After sifting through at least two dozen versions, I landed on eight favorites. Please read on for a spectrum of interpretations!

When I add up all of the parts, this might be my favorite version. Smoky, velvety, aching, stunning, shimmering. Julie London circa 1964 must be one of the most sensual women of all time!

The guitar is truly special — it’s almost eerie. There’s something so forlorn and so breathtaking. There is nothing extraneous musically or vocally. Sparse, vulnerable, and utterly perfect!

An off-kilter, frenzied one-of-a-kind cover by Joe Cocker’s Mad Dogs and Englishmen Band. Joe Cocker’s vocal careens along while the pleading back-up vocalists exuberantly join in. The organ and piano-playing (Chris Stainton and the legendary Leon Russell, respectively) are stellar.

The band is appropriately named — there is a mad, boisterous quality to this cover creating something that sounds unlike ANY other version!

Wow! Sweet, confident, and seething — now THAT is the way to sing this song! This was easily the 25th cover I listened to. Once again, my perseverance pays off: this is masterful!
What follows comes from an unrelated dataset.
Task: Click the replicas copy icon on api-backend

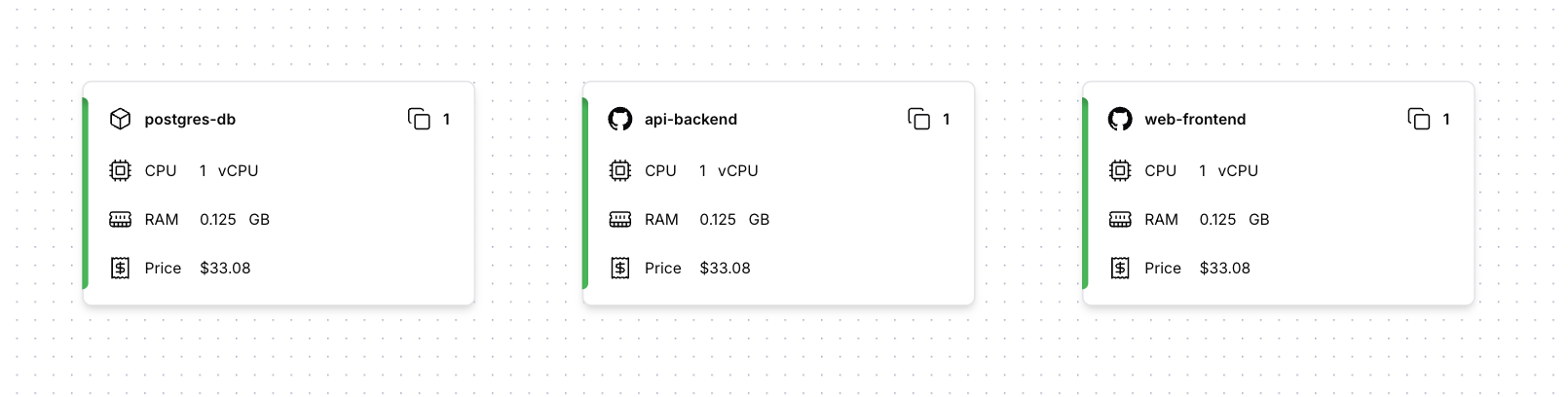Action: 918,119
I’d never heard of Linda Bennett before tonight, but she OWNS this. She vaguely channels Marilyn Monroe, a sexy vixen with the voice to back it up. I’m sure this will be sacrilegious, but I prefer her tone for this song over Ella’s, Dinah’s, and Etta’s.

Her vocal is outstanding — prepare to be blown away with the shift she makes beginning at 3:08. I did NOT see those notes coming!

I didn’t know Dakota Staton either before today. Holy smokes! Torch singing, indeed.

The musicians deserve a special shout-out for setting the tone for Ms. Staton’s version: dark, impassioned, and twisted.

I LOVE those angry notes. She holds onto them and then spits ’em right out. This is a unique, riveting, unforgettable interpretation!

I’ve been a Harry Connick, Jr. fan since the late 80’s. I’ve seen him in concert at least 4 times and even briefly met him while living in Charlotte (though it’s not a particularly happy story — not because of Mr. Connick but a “friend-who-turned-into-a-raving-bitch” that night).

Anyhoo, from the first notes I knew this was going to be good. This is the VERY best of what Harry does: combining the dirty, sultry N’awlins sound with the cleaner, more glamorous big band sound.

Vocally, Harry channels his When Harry Met Sally era and it REALLY works here. Some truly lovely notes at the end. The music is outstanding throughout.

I first heard flamenco music when I was in grad school in 1995. I was transfixed! And really turned on. It remains my kryptonite.

Even so, I kept my expectations low as I hit “play” on this version by vocalist Marisa Monte and guitarist Raphael Rabello. I was won over quickly. Obviously, I adore the guitar but I appreciate the entire vibe of this one.

Exceptionally pretty and sexy. Another surprise pick I’m so happy to have discovered today.

If Michael Buble can’t be an agent in the next Bond flick, can he at least be given the next Bond theme song gig? This performance appears to be an audition. If only I could make that call, he’d have the gig AND a cameo!

As much as I love the understated version by Julie London, I am ALL about the drama that Michael Buble hurls at us! Commanding, intense, and bombastic.

This is one of my very favorite songs by him and the version of “Cry Me a River” that I am most likely to seek out when I’m craving it. Absolutely smokin’ tune!

This instrumental by the Dexter Gordon Quartet makes me want to put on a red dress and head to some amazing dive jazz bar in NYC (or London…or Paris).

Just four guys on stage, that distinctive melody, and a quiet corner of some tucked away spot.

Every musician shines in this old school performance!

Honorable mentions to Ray Charles and Sam Cooke.